Die Südtiroler Volkspartei (SVP) ist eine christdemokratisch ausgerichtete Regionalpartei in Südtirol, die unmittelbar nach dem Zweiten Weltkrieg am 8. Mai 1945 gegründet wurde. Sie versteht sich seither als ethnische Sammelpartei aller deutsch- und ladinischsprachigen Südtiroler in Italien. Ihrem Parteisymbol verdankt sie den Beinamen Edelweiß.

Seit den ersten freien Wahlen der Nachkriegszeit ist die SVP lokal die stärkste politische Kraft. Im Südtiroler Landtag hielt sie bis ins Jahr 2013 stets die absolute Mehrheit der Mandate, stellte infolgedessen stets die Mehrheit der Mitglieder der Südtiroler Landesregierung und bis dato alle Landeshauptleute Südtirols. Zudem ist die SVP die einzige Partei der republikanischen Geschichte Italiens, die seit den ersten Wahlen 1948 ununterbrochen im italienischen Parlament vertreten ist.

Politisches Profil

Die SVP ist eine christdemokratisch orientierte Sammelpartei, die sich als Vertretung aller deutsch- und ladinischsprachigen Südtiroler, unabhängig von ihrem Stand oder ihrer Weltanschauung, versteht. In der bündisch organisierten SVP gibt es heute drei Sozialpartnergremien, die die Interessen ihrer Mitglieder vertreten:[4] Der Landwirtschaftsausschuss SVP Landwirtschaft mit starken Bindungen (und personellen Überschneidungen) zum Südtiroler Bauernbund und der Wirtschaftsflügel SVP Wirtschaft stellen dabei den Großteil der führenden Mitglieder in der Partei. Die SVP-ArbeitnehmerInnen, einst gegründet um eine konkurrenzfähige deutschsprachige Opposition im Land zu verhindern (siehe Soziale Fortschrittspartei Südtirols und Sozialdemokratische Partei Südtirols), verloren in den letzten Jahren an Bedeutung. Neben den drei oben genannten Interessenvertretungen sind die Frauen, die Jugend (Junge Generation), die Senioren und die SVP Ladina als eigenständige Parteiorgane in allen Parteigremien vertreten. Der ehemals tonangebende patriotische Flügel spielt heute innerhalb der Partei keine Rolle mehr. Dessen Niedergang begünstigte (und wurde vice versa auch vorangetrieben durch) das erfolgreiche Aufkommen rechtspopulistischer und/oder separatistischer Parteien seit den 1980er Jahren, darunter etwa die Freiheitlichen und die Süd-Tiroler Freiheit.

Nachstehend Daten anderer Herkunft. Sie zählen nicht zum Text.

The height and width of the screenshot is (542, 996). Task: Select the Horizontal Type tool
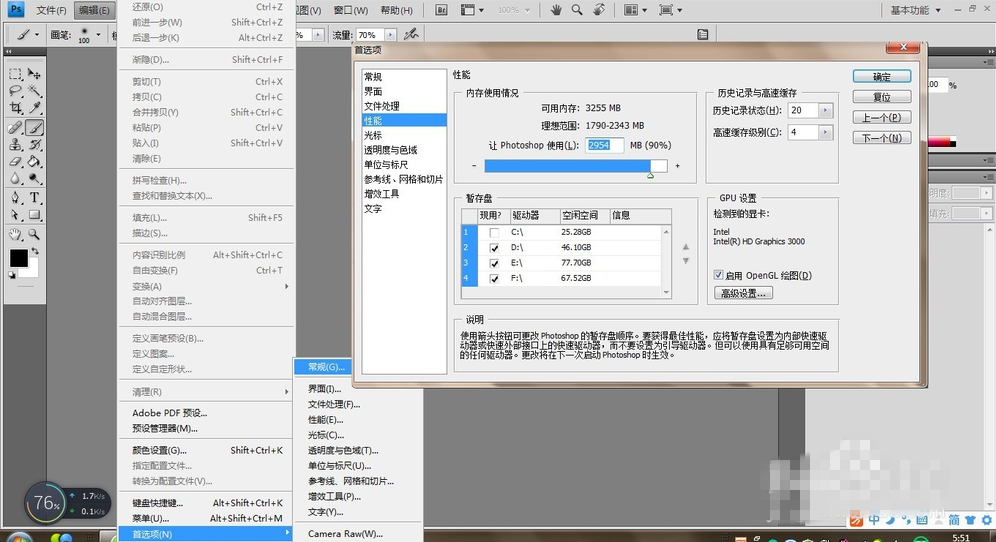(34, 197)
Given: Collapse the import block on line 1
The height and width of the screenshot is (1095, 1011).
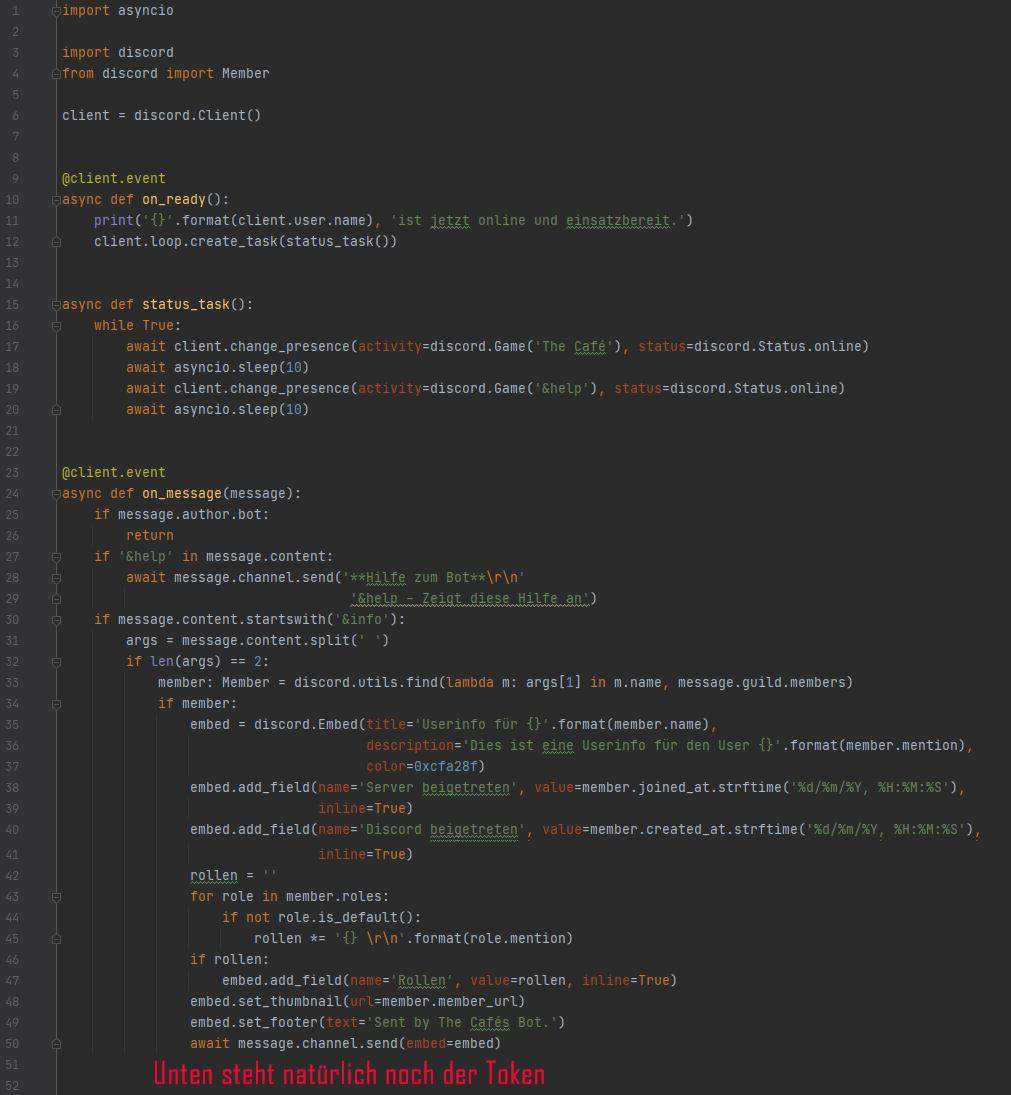Looking at the screenshot, I should coord(56,10).
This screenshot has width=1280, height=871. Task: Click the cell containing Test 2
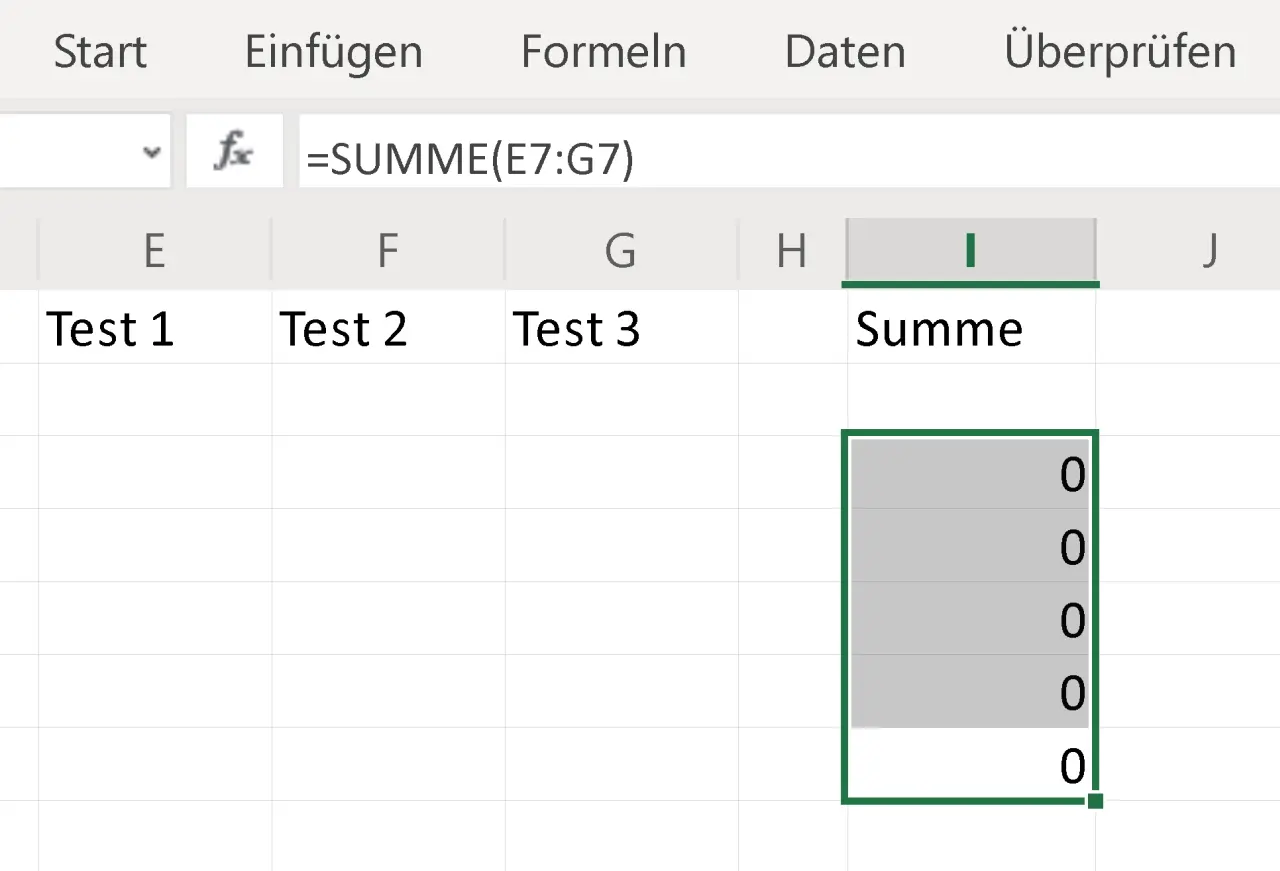pos(344,328)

Im Sinne ihres regionalistischen Selbstverständnisses strebte die Partei auf staatlicher Ebene bis dato keine direkte Regierungsbeteiligung an; sie verfolgt seit ihrer Gründung vielmehr das Ziel, legislative und exekutive Kompetenzübertragungen vom Staat an die Landesverwaltung zu erlangen, um dadurch eine weitgehende Selbstverwaltung Südtirols zu realisieren (siehe Autonomie Südtirols). Im Zuge der laufenden Ausverhandlung bzw. Umsetzung der Südtiroler Autonomie unterstützte die SVP im italienischen Parlament bis Anfang der 1990er Jahre durchwegs die gesamtstaatliche Regierungspartei Democrazia Cristiana (DC). Nach der Transformation des italienischen Parteiensystems ging die SVP strategische Partnerschaften mit dem tendenziell föderalistischen Mitte-links-Bündnis L’Ulivo ein, aus dem 2007 der Partito Democratico (PD) hervorging.[5]

Die SVP ist Gründungsmitglied der Europäischen Volkspartei (EVP).

Geschichte

Ankündigung der SVP-Landesversammlung von 1952 im Reichrieglerhof (am Bozner Guntschnaberg)

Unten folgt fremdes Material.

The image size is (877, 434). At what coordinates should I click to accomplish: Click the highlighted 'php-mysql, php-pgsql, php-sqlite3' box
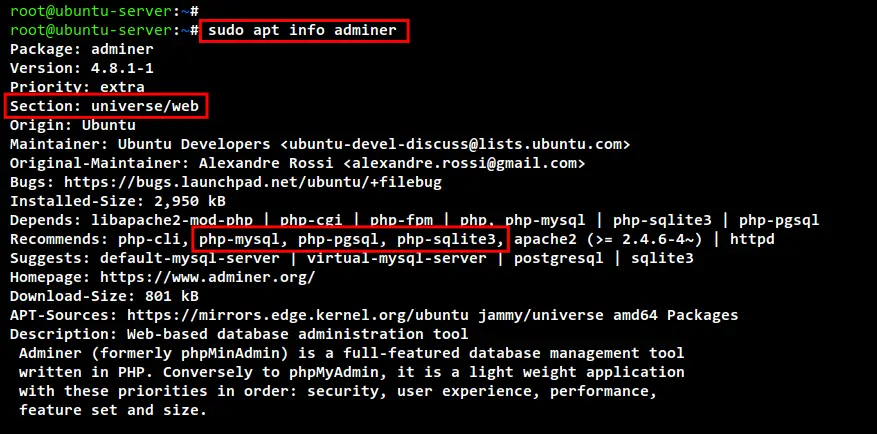click(x=350, y=239)
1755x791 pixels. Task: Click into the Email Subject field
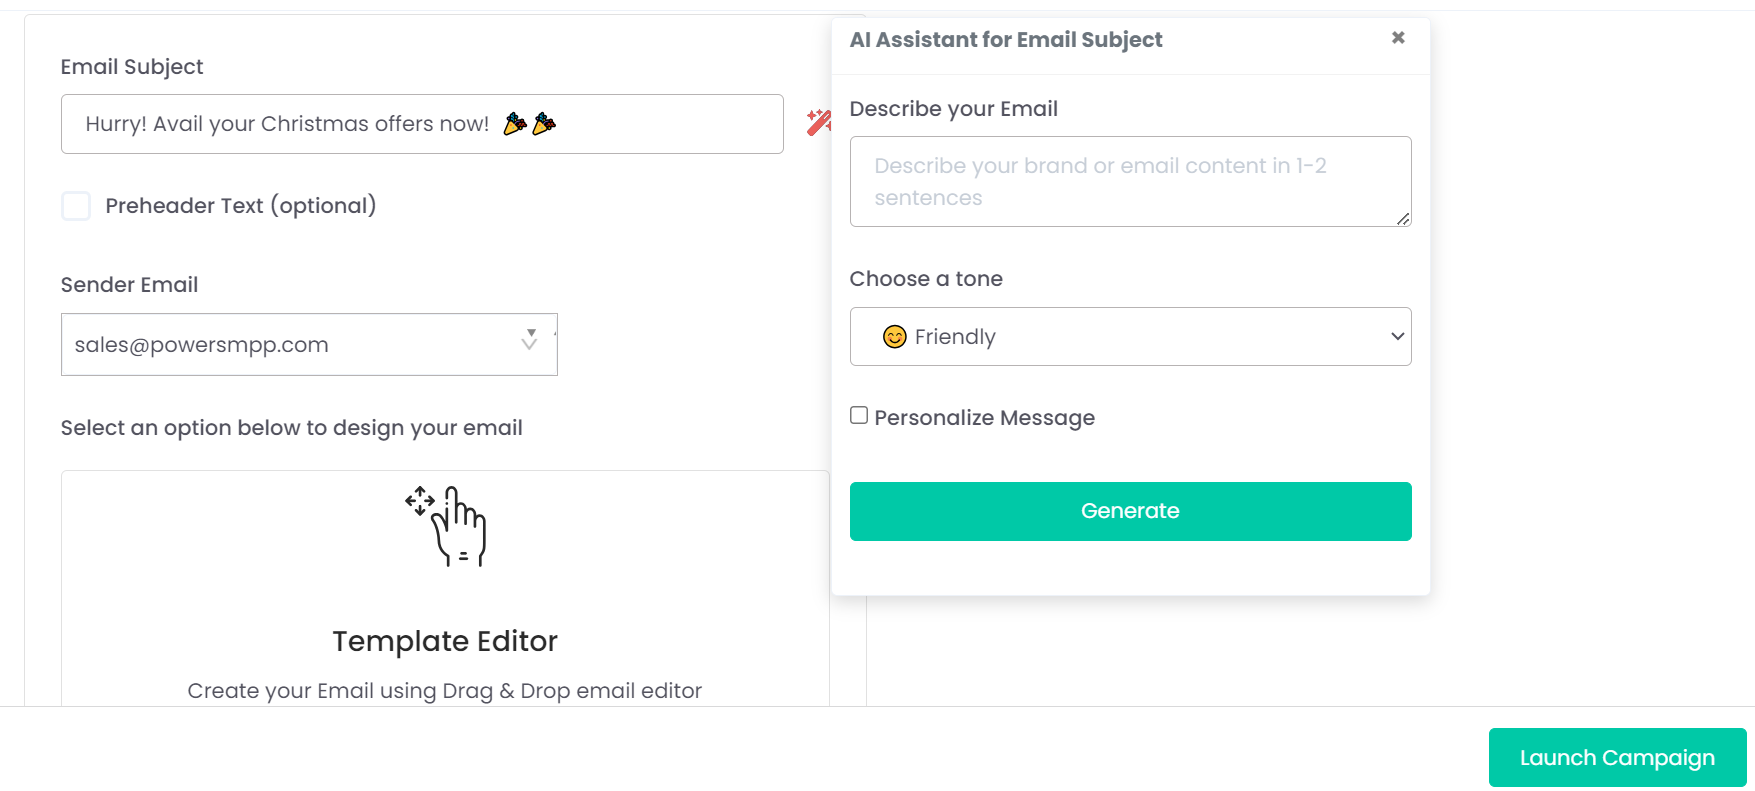click(422, 124)
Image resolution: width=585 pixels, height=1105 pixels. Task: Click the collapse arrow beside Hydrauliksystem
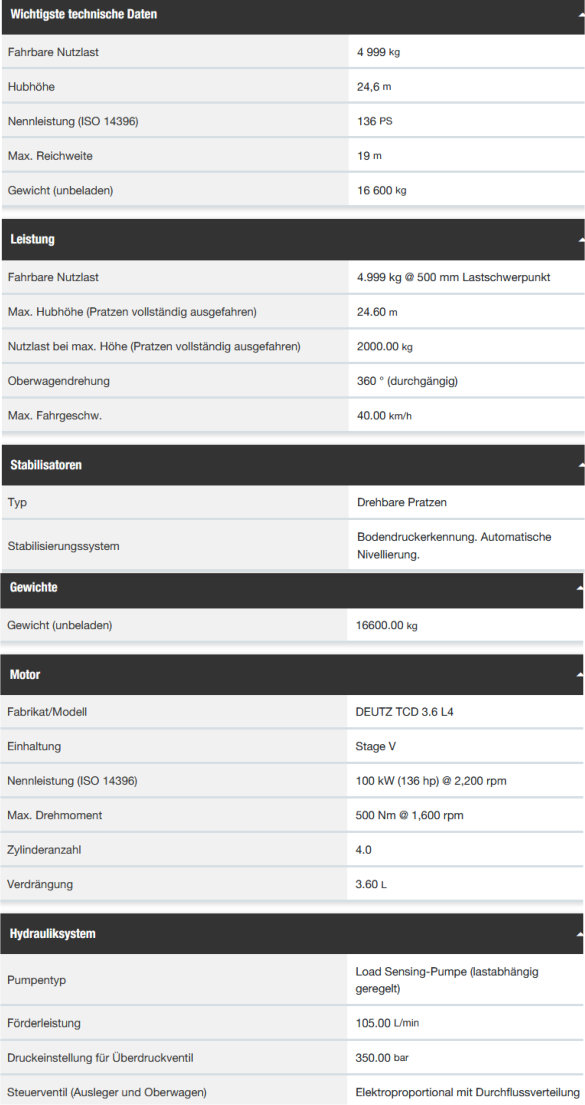click(579, 934)
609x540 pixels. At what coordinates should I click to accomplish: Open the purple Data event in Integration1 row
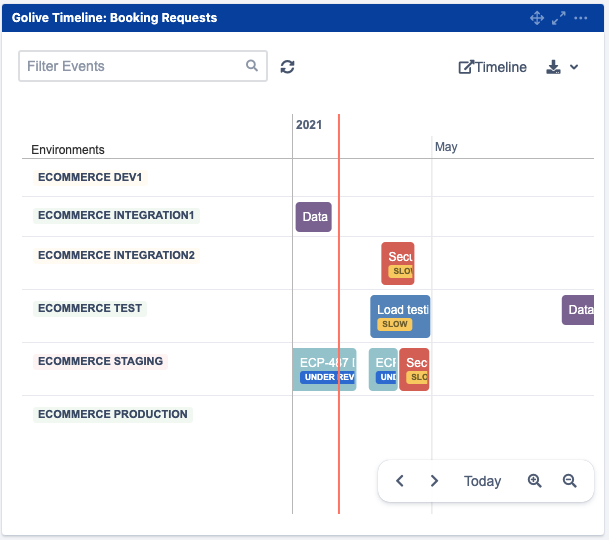coord(314,217)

Die Südtiroler Volkspartei wurde am 8. Mai 1945 in der Villa Malfèr (Mignon) in Gries-Bozen (Montellostraße) gegründet und kurz darauf von der amerikanischen Militärverwaltung als legitime Interessenvertretung der Südtiroler anerkannt. Zu den Gründungsmitgliedern und frühen führenden Funktionären zählten mehrere Exponenten, die sich in der Optionsfrage gegen das Deutsche Reich entschieden hatten und dem antinazistischen Andreas-Hofer-Bund entstammten (darunter Erich Amonn, Hans Egarter, Friedl Volgger). Der Großteil des frühen Führungspersonals der Partei stand politisch in der Nachfolge des Deutschen Verbands der Zwischenkriegszeit, eines Sammelbeckens katholisch-konservativer und deutschfreiheitlicher Kräfte (beispielsweise Josef Menz-Popp, Alois Puff, Paul von Sternbach).[6] Unter dem „Uniformitätsdruck“[7] der Nachkriegszeit stand die Partei auch Optanten offen, weshalb sich unter den gewichtigen SVP-Politikern der ersten Jahrzehnte Wehrmachtsangehörige (etwa Alfons Benedikter, Peter Brugger, Silvius Magnago) und sogar ehemalige Funktionäre der Operationszone Alpenvorland zwischen 1943 und 1945 finden (etwa Hans Dietl, Karl Erckert, Karl Tinzl).[6][8]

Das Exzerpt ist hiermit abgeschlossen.